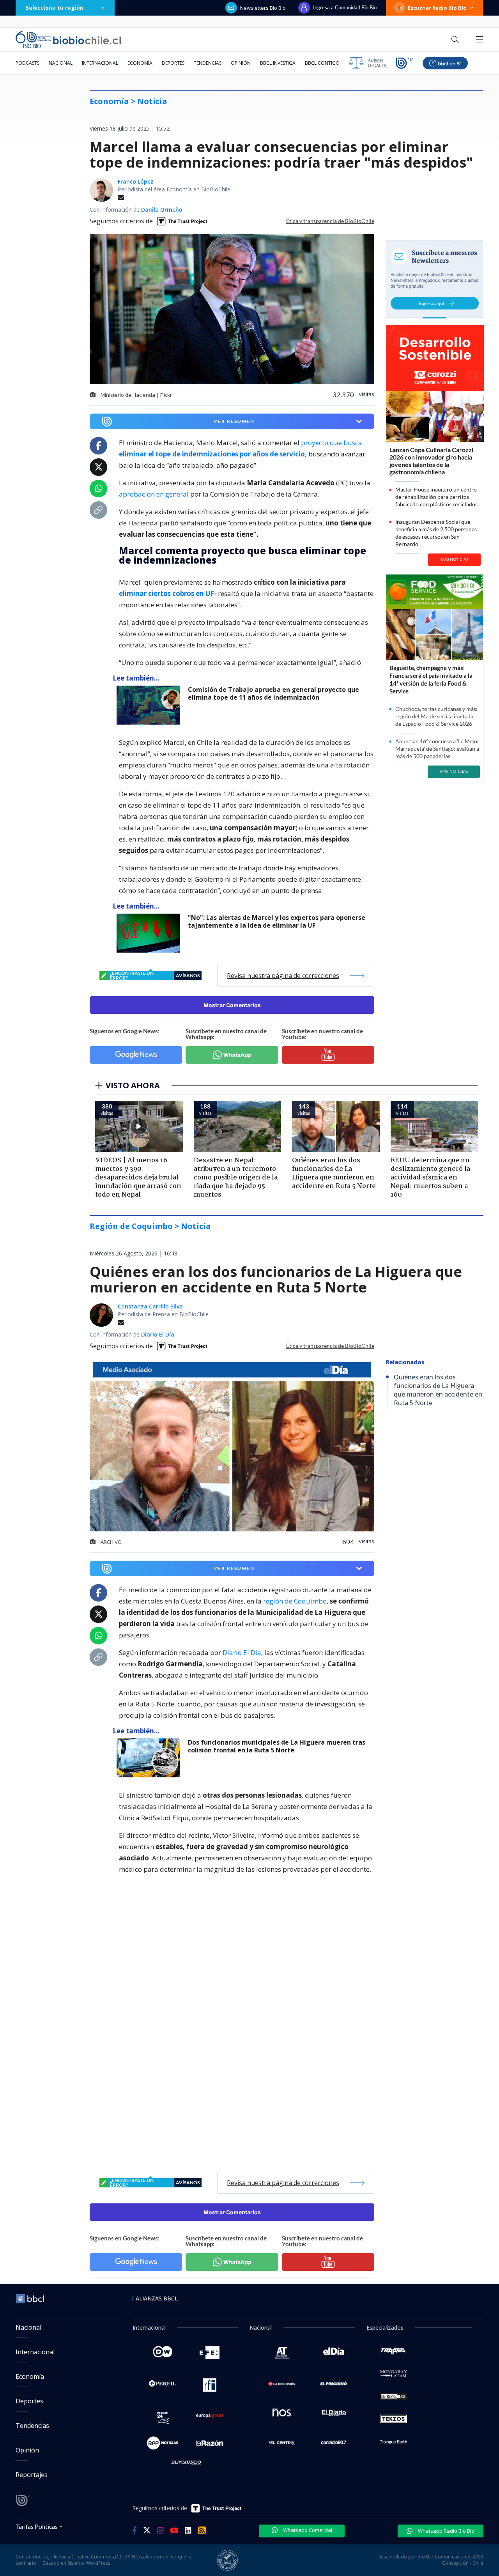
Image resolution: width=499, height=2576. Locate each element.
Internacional (100, 63)
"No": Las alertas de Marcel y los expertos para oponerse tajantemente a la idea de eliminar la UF (276, 922)
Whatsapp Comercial (307, 2530)
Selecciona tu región (54, 7)
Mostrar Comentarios (232, 1005)
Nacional (61, 63)
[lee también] (150, 705)
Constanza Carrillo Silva (150, 1306)
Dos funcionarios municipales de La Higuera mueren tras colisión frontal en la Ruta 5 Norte (276, 1746)
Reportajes (32, 2474)
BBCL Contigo (322, 63)
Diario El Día (157, 1334)
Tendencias (207, 63)
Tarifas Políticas (37, 2526)
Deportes (173, 63)
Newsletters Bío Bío (263, 7)
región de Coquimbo (295, 1601)
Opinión (241, 63)
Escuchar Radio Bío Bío (437, 7)
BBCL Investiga (278, 63)
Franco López (136, 181)
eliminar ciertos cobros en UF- (167, 593)
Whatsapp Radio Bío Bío (445, 2530)
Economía (139, 63)
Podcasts (27, 63)
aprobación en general (154, 494)
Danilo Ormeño (161, 209)
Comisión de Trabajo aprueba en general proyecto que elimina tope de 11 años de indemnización (273, 694)
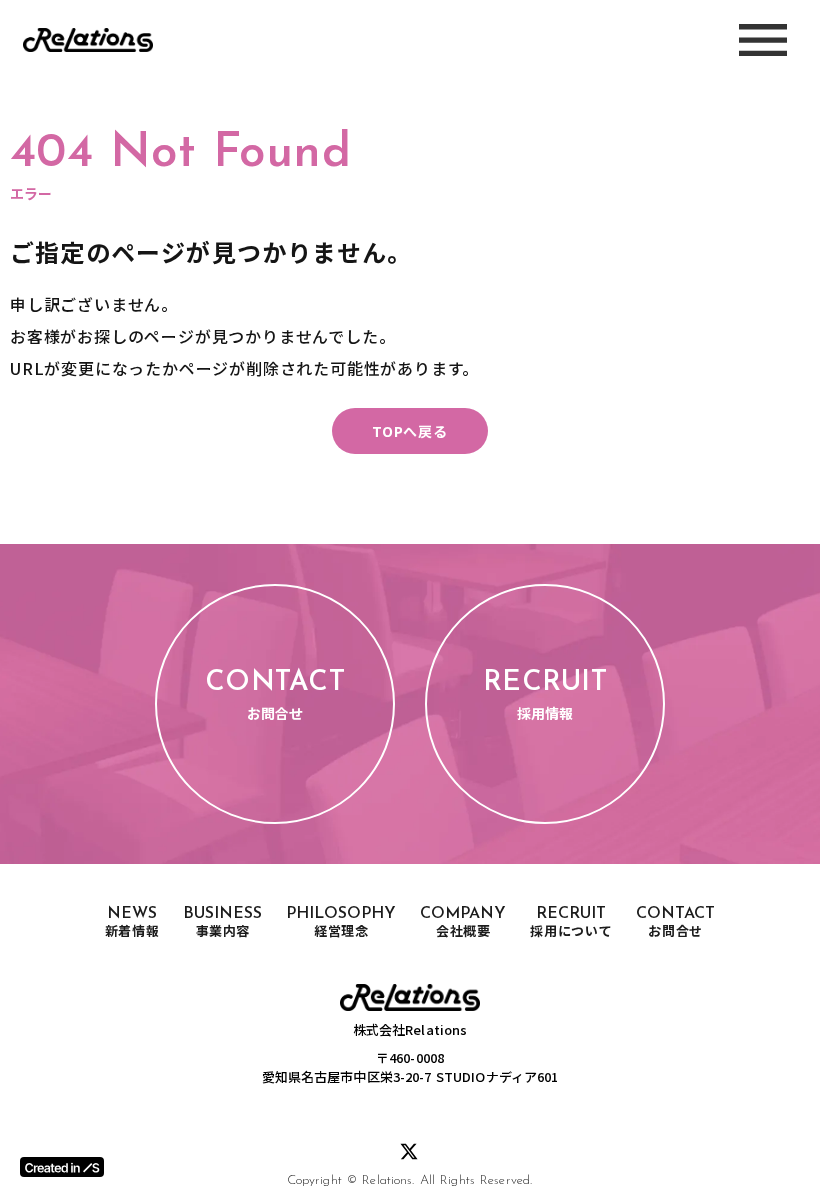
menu (763, 40)
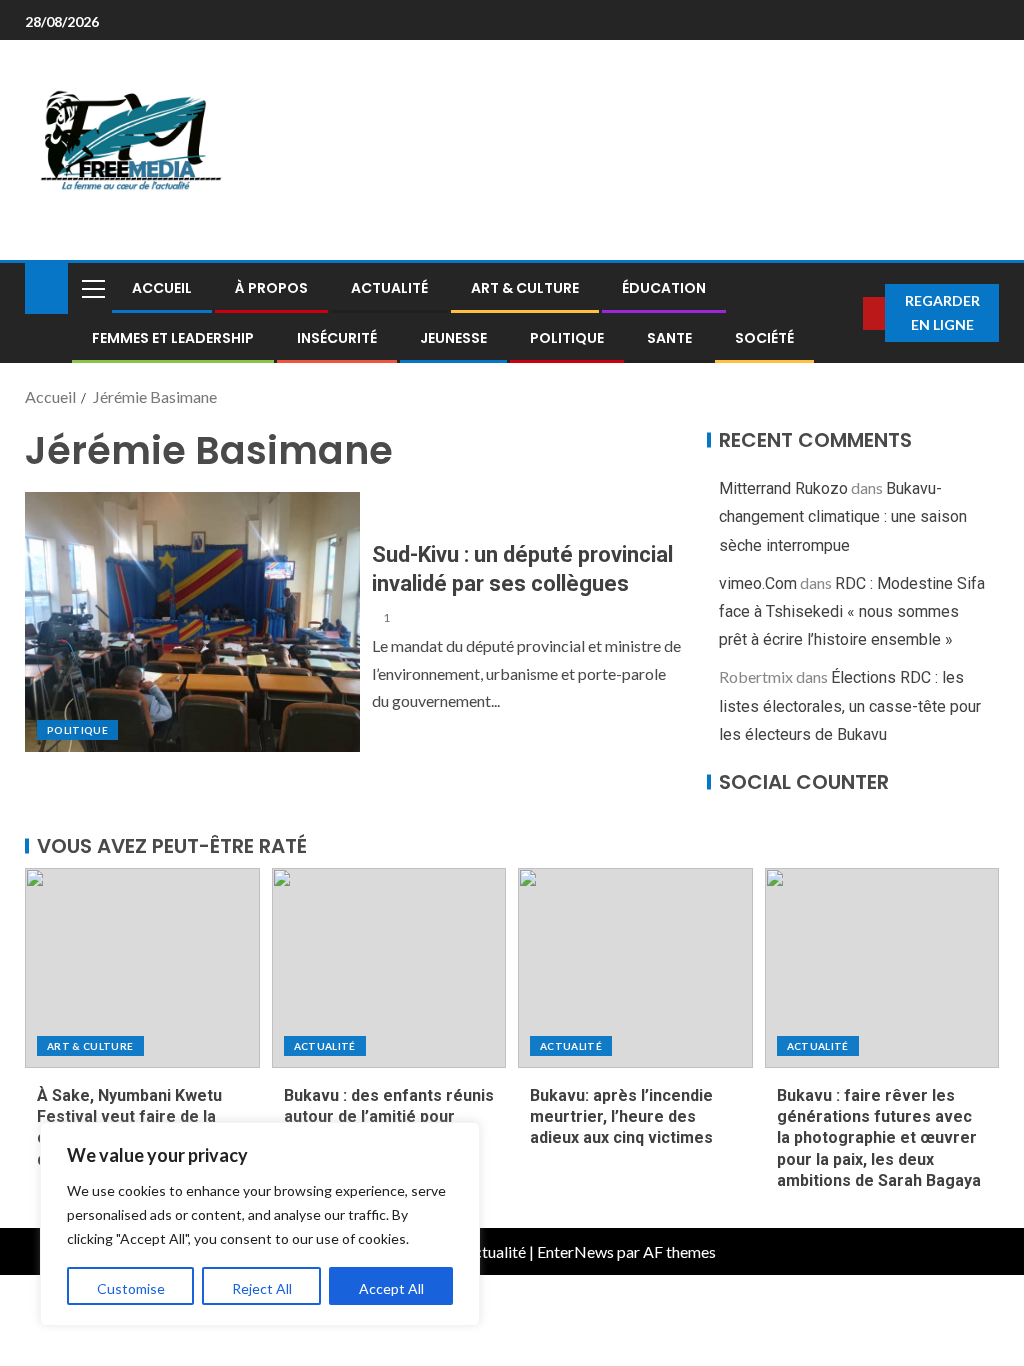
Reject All (262, 1288)
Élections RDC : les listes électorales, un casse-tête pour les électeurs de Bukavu (850, 705)
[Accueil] (46, 286)
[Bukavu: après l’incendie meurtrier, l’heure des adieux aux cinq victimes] (635, 968)
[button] (92, 288)
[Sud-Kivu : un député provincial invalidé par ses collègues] (192, 622)
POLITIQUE (567, 338)
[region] (260, 1224)
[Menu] (92, 288)
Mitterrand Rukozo (783, 488)
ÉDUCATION (664, 288)
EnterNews (575, 1251)
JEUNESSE (453, 338)
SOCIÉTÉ (764, 338)
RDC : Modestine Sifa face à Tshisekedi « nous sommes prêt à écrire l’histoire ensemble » (852, 611)
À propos (271, 288)
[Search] (849, 313)
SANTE (669, 338)
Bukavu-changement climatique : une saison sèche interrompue (843, 516)
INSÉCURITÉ (337, 338)
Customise (131, 1288)
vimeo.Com (758, 583)
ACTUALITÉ (389, 288)
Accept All (391, 1288)
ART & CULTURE (525, 288)
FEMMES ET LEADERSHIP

------------------------------------------------------------

__EXERCISE__. Copy out all the data without changing anything, and drop the pictures.

__SOLUTION TO THE PROBLEM__.
Image resolution: width=499, height=2576. Locate each element.
Internacional (100, 63)
"No": Las alertas de Marcel y los expertos para oponerse tajantemente a la idea de eliminar la UF (276, 922)
Whatsapp Comercial (307, 2530)
Selecciona tu región (54, 7)
Mostrar Comentarios (232, 1005)
Nacional (61, 63)
[lee también] (150, 705)
Constanza Carrillo Silva (150, 1306)
Dos funcionarios municipales de La Higuera mueren tras colisión frontal en la Ruta 5 Norte (276, 1746)
Reportajes (32, 2474)
BBCL Contigo (322, 63)
Diario El Día (157, 1334)
Tendencias (207, 63)
Tarifas Políticas (37, 2526)
Deportes (173, 63)
Newsletters Bío Bío (263, 7)
región de Coquimbo (295, 1601)
Opinión (241, 63)
Escuchar Radio Bío Bío (437, 7)
BBCL Investiga (278, 63)
Franco López (136, 181)
eliminar ciertos cobros en UF- (167, 593)
Whatsapp Radio Bío Bío (445, 2530)
Economía (139, 63)
Podcasts (27, 63)
aprobación en general (154, 494)
Danilo Ormeño (161, 209)
Comisión de Trabajo aprueba en general proyecto que elimina tope de 11 años de indemnización (273, 694)
menu (763, 40)
Reject All (262, 1288)
Élections RDC : les listes électorales, un casse-tête pour les électeurs de Bukavu (850, 705)
[Accueil] (46, 286)
[Bukavu: après l’incendie meurtrier, l’heure des adieux aux cinq victimes] (635, 968)
[button] (92, 288)
[Sud-Kivu : un député provincial invalidé par ses collègues] (192, 622)
POLITIQUE (567, 338)
[region] (260, 1224)
[Menu] (92, 288)
Mitterrand Rukozo (783, 488)
ÉDUCATION (664, 288)
EnterNews (575, 1251)
JEUNESSE (453, 338)
SOCIÉTÉ (764, 338)
RDC : Modestine Sifa face à Tshisekedi « nous sommes prêt à écrire l’histoire ensemble » (852, 611)
À propos (271, 288)
[Search] (849, 313)
SANTE (669, 338)
Bukavu-changement climatique : une saison sèche interrompue (843, 516)
INSÉCURITÉ (337, 338)
Customise (131, 1288)
vimeo.Com (758, 583)
ACTUALITÉ (389, 288)
Accept All (391, 1288)
ART & CULTURE (525, 288)
FEMMES ET LEADERSHIP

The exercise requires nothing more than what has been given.